Esquire had the martini’s back when it was unpopular in the ‘70s and ‘80s. “Not much fuss is made over a martini these days,” we wrote in the June 1986 issue. “That’s a pity. Maybe if more people knew how to make one right, the martini would reclaim its historical role as symbol of urbane sophistication and cool elegance.”
In our April 1973 issue, James Villas, who was the longtime food and wine editor at Town & Country, painted an even direr portrait of the drink’s place in culture:
No symbol of middle-class corruption stands out so blatantly or provokes more wrath in our junior citizens than the all-American Martini … Generally, the Martini signifies absolute decadence. Specifically, it means a bitter, medicinal-tasting beverage. It stands for everything from phony bourgeois values and social snobbery to jaded alcoholism and latent masochism. No matter where you inquire throughout the country, the response, with no exaggeration, is one-hundred percent the same: young people do not like Martinis and they’re not drinking them. Ever! Anywhere! Not in bars, not in restaurants, not on airplanes, and certainly not at home. Many have never even tasted one and quite possibly never will.

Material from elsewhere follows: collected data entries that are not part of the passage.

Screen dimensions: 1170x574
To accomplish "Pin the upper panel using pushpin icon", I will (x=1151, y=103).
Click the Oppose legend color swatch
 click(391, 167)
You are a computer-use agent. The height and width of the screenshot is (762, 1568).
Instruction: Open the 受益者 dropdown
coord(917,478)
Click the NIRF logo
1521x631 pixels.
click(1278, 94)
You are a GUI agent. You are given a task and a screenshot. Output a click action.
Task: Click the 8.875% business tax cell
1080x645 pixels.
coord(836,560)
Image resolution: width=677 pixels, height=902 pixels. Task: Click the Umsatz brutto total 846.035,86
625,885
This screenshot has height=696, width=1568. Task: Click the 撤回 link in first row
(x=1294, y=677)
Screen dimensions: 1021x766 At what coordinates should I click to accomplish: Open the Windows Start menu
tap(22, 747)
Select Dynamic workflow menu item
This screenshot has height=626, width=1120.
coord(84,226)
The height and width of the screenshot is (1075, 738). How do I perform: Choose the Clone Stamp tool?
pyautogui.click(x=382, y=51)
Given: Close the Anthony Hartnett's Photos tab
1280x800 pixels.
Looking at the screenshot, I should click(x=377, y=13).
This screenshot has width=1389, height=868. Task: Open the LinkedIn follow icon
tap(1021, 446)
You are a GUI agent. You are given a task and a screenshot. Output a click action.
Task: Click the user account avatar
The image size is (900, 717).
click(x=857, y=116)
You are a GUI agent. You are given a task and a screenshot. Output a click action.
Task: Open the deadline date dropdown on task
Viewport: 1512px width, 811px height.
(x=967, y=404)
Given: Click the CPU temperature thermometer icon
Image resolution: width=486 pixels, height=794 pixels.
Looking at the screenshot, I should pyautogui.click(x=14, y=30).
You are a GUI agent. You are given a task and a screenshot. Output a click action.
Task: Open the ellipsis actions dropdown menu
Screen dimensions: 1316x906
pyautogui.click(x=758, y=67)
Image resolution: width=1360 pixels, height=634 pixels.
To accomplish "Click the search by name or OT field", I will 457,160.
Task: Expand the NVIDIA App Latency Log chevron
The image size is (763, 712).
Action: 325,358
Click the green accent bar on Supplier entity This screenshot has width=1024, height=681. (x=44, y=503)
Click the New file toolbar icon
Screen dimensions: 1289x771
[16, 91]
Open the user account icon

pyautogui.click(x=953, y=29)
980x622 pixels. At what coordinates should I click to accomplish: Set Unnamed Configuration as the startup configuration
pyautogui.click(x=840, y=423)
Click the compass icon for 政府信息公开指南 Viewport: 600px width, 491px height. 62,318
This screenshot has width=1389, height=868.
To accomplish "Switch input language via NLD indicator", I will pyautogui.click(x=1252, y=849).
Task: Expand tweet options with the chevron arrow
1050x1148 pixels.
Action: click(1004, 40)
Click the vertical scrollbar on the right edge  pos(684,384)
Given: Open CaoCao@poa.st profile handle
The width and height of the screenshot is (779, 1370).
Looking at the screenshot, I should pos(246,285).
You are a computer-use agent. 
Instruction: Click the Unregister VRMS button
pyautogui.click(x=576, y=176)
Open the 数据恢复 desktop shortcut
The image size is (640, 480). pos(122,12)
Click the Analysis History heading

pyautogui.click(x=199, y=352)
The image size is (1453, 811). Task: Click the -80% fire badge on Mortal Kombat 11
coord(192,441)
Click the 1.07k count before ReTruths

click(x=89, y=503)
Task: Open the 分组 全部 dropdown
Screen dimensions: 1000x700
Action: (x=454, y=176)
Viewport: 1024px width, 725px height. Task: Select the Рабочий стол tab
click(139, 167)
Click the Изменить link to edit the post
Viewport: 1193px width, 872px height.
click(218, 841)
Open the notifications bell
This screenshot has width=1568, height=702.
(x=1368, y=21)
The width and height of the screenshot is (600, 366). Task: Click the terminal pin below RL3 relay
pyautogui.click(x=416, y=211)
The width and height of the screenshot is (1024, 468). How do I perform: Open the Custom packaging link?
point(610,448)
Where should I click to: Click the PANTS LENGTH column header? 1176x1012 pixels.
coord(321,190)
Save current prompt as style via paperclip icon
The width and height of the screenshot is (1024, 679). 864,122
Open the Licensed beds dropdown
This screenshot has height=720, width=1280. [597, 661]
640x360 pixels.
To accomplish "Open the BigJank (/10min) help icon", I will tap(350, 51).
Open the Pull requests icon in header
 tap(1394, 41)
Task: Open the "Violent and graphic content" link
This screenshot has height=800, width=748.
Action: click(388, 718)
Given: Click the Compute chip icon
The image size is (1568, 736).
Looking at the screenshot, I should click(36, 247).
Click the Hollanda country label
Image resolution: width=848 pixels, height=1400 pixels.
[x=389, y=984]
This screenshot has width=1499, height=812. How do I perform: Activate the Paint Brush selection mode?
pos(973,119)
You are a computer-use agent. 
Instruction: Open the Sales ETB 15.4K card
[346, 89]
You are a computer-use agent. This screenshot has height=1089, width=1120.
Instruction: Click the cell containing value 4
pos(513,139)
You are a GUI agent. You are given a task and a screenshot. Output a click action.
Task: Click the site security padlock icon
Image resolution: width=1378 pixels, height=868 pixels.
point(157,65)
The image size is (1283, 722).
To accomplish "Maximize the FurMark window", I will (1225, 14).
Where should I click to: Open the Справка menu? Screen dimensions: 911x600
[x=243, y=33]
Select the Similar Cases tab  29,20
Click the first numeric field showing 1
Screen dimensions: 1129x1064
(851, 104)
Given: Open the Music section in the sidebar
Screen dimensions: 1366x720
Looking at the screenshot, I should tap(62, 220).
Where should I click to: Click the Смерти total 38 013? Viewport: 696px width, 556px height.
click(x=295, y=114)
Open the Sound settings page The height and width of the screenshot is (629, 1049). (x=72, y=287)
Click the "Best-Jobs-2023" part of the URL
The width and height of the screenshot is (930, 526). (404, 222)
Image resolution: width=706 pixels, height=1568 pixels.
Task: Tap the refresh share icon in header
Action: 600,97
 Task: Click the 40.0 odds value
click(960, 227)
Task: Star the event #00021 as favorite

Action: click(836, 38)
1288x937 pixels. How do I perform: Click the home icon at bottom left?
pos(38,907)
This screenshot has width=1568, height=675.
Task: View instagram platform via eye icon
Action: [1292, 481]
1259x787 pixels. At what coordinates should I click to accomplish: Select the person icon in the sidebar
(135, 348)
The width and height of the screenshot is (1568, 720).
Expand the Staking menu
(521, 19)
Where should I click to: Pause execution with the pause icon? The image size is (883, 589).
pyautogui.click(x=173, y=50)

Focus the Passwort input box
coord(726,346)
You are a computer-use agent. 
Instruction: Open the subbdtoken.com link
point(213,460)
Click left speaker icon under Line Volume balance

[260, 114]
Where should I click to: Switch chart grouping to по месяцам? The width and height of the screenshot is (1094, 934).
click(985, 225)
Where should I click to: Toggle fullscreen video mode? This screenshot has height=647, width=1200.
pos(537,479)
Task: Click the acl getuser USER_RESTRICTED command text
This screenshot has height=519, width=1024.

With the help of a couple New York bartenders, Villas then launched a full-throated defense, which includes a vivid snapshot of the drinking habits of middle-age Americans in the ‘70s. “Face it,” one bartender insisted, “with today’s frantic pace of life and frustrations, people—women as well as men—are not only drinking more but they want the fastest pickup possible, and nothing solves the problem better than a few Martinis. Customers here average between two and three before lunch, and they all order them extra dry. Why? Generally to get loaded!”
This reminds me of a story a longtime Esquire staffer told me about a former top editor of the magazine. Every day, without fail, the sound of martini preparation would emanate from the EIC’s office—starting around 11 a.m.
My general rule is no more than two in an evening—and zero before lunch. After two, I start describing them as a “bowl of loud-mouthed soup.” (The writer James Thurber once said, allegedly: “One martini is all right. Two are too many, and three are not enough.”) I take mine with vodka. Previous generations of Esquire editors would scream at this preference, but gin makes me a little crazy. Plus, vodka tastes more medicinal. I also prefer mine with a twist, but I will occasionally get one dirty with olives. The best one in New York is the Duke’s Martini served at the Lobby Bar at the Hotel Chelsea. But they also mix a pretty mean martini at Parkside Social in Verona, New Jersey. Most importantly, it’s ice cold.
Over the weekend, I went to a fundraising gala in New York, and I sat next to a top executive at a major corporation. He is foreign and, I would guess, in his sixties. Conversation didn’t come easy until, and I’m not sure how, we started talking cocktails: he is a martini man. We take our martinis the same way. At home after a long day, he enjoys making one for himself. He smiled as he told me this story.
This was Saturday night.
The unofficial cocktail of Sunday mornings is a Bloody Mary, maybe a mimosa. Both drinks mask their alcohol with a veneer of something healthy: tomato and orange juice, respectively. A martini doesn’t hide its alcohol. In fact, the cold, bracing alcohol—the gin, the vodka—is exactly why we drink it. You enjoy a martini after a long day. The drink is a reward, but it’s also a way to put your mind at ease, to process everything that’s happened to you, to fortify you for everything that is to come. For this reason, the martini—the fashionable cocktail of the moment—will always be drunk by serious men and women. Whether you’re working, raising kids, or simply alive in the 21st century, the martini will be there for you.